Response to Readings and Viewings_Summer Hatfield

My respect for multimedia as a powerful tool was first piqued after the Arab Spring began.  It blew my mind that so much could be accomplished via platforms like Facebook and Twitter.  Even still, I’ve always avoided them like the plague, I think because I never really saw how they could apply to my life personally or professionally, or how I could apply these and other aspects of multimedia to the work I want to do.  But that is all starting to change as I learn more about what other journalist are doing.  There were a couple of things in particular that really stood out to me in our readings and viewings this past week. One was something that Jo Ellen said in the Transmedia video.  She said, “We actually find that the aspect of intertextuality is what we think makes impact. That’s one of the reasons we have so many different media makers working together—because it’s not just that people find the content on different platforms, but they hear somewhat different stories from a number of different sources, and those things start bouncing around, and that creates a kind of viral effect. We’re going to be doing a reproductive justice collaboration, where we have like 20 or 30 outlets all writing around the same type of story in their own ways, and we think that that will create some kind of buzz that will actually push into consciousness.”  This idea of how to push something into consciousness is one that I think a lot of people struggle with, but I think she makes a great point, and it backs up something else she said, which is that to get impact today you have to go where audiences are, which means across multiple platforms.
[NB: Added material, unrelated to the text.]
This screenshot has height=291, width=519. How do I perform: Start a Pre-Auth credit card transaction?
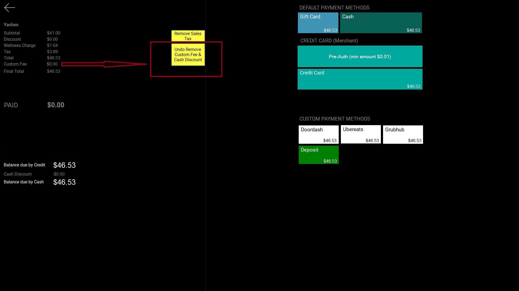(x=360, y=57)
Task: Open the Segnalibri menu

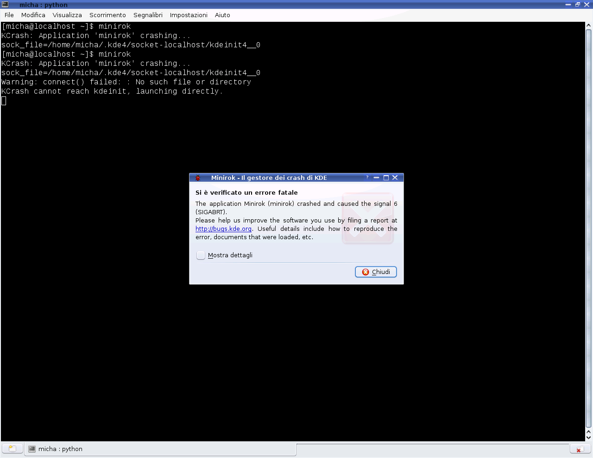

Another great question Jo Ellen brought up is the one of what has changed in journalism vs what to preserve.  One obvious big change I think we’re seeing more of is the emergence of video.  Which leads to something I found interesting in the Susan Philips piece, and that is the idea of film as a transformative force.  I was really struck by the Precious Places videos, and I love the idea of collaboration. One thing that was mentioned in the article is that compelling storytelling plays a crucial role in shaping culture by encouraging the changes in perspective necessary for social movements to flourish.  If theres one thing almost every writing class taught me its to write about what you know, and that will make for the most compelling stories.  So if we apply that same concept to video, then having people who have experienced what they are making films about could potentially produce some of the most compelling videos.  And even if they are not the ones producing the videos, they can still provide the crucial information necessary to tell a good story if we take the time to really listen. And thats one thing from traditional good journalism I think needs to be preserved.  The added benefit I see in videos like Precious Places, that was also mentioned in the Transmedia video, is that advocacy groups are all about keeping things going, which can improve the afterlife of a project immensely.